Yes I meant a real customisation very well integrated into the web site structure and with all the style customisation you would expect (say: put a class where you need it)
Please do open an issue on github with some more detail. While I can’t promise we’ll be able to make it work the way you want, the chances of a happy outcome are much higher if I know what you need
The main issue is that I’m not 100% sure of what I’m looking for. Ideally, something as beautiful, expressive, and easy to write as e.g. docusaurus, but that can embed normal odoc pages?
Also, possibly, some literate programming features for tutorial?
I think we settled on docusaurus for now hosting with myorg.github.io, and each repo will have its own API documentation using myorg.github.io/repo, will create issues if any idea on how to make this more uniform arises
I had similar desires towards ocaml documentation and added markdown support on odoc, mostly to use the generated markdown in any static site generation that’s designed for docs with other pages, full customisation of styles and document content and add other pages.

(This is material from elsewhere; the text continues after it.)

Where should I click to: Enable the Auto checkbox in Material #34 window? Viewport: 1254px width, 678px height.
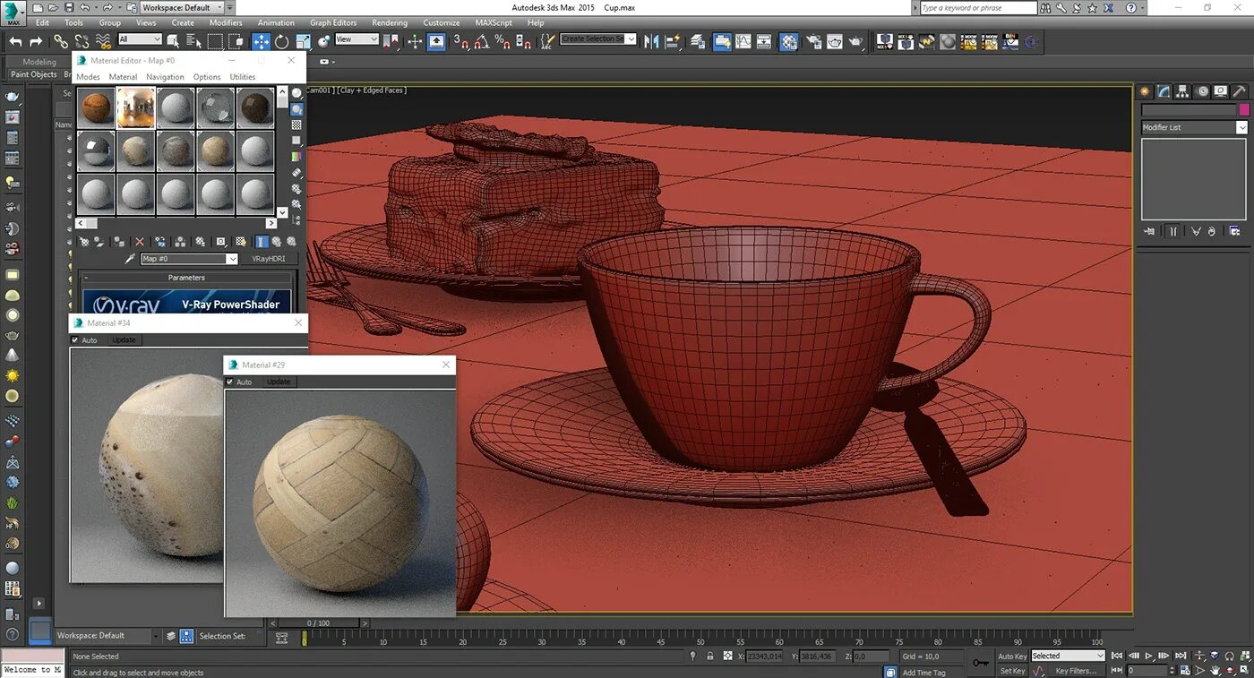[x=76, y=340]
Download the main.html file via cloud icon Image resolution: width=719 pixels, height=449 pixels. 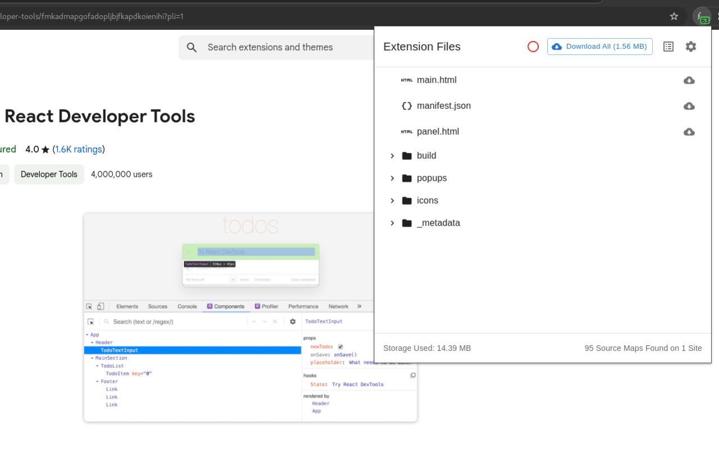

It’s currently supported in odoc, and I plan to add support in dune very soon.
The biggest use-case would be melange.re documentation itself, but also, styled-ppx and reason-react.
I had similar desires towards ocaml documentation too.
For the literate programming features for tutorial I currently use mdx, and package it into a docusaurus site. For example here. The odoc is included in the sites as static pages, so they are not integrated and not referenced by the search. For example here.
I had tried in the past to reduce that use case down to a template and explained the challenges that surfaced. I then lost interest when I couldn’t make the json output really work for me (sorry!).
The markdown generation output, with dune support sounds great. Count me into your potential early adopters! My impression is that this is going to unblock what I was trying to get to. Thanks!
I have limited time, but I plan to spend some time writing documentation and tutorials. I’ll first write a “non-automated” version, and then will try to understand what automations would be nice to have and provide feedback to the community
Do note that the markdown output has a rather important drawback - the links in the definitions of types and values aren’t present. For example, in the Lwt docs, the output for bind looks like:
These all look like pretty bad arguments to degrade the user experience. I’m not sure why you’d want to please the github renderer. If your static site generator is not able to render raw HTML in commonmark then maybe switch to another one. And for LLMs… ah yes, people never learn.
This seems to match my favorite workflow, which is to consume documentations locally. I don’t mean to convey that I have one and only one way of referring to the docs, but generally if I am being perfectly honest, my best source are to open the mlis in my editor directly, which I read as a trusted source of truth. Granted, I may be missing out on a whole spectrum of rendering niceties, but I tend to be distracted and my flow tends to break if I have to switch to looking at a doc in a browser or another external tool. Quite possibly, this is also inherited from many years of OCaml throughout ages where doc tools were not where they are today.
Under that perspective, a whole bunch of parameters are tilted. For example, a doc filled with odoc escape codes goodies that renders beautifully on ocaml.org is not the most readable when consumed from the mli. Also, a doc that has so many comments that you can’t fill the entire mli in your head on a reasonable screen tends to lower my UX. Because I like this workflow, and because I feel some reluctance to depend too strongly on odoc, I tend to favor (authoring and reading) pretty plain mlis comments. That’s my reasoning, and maybe can explain some of the divergence in preferences?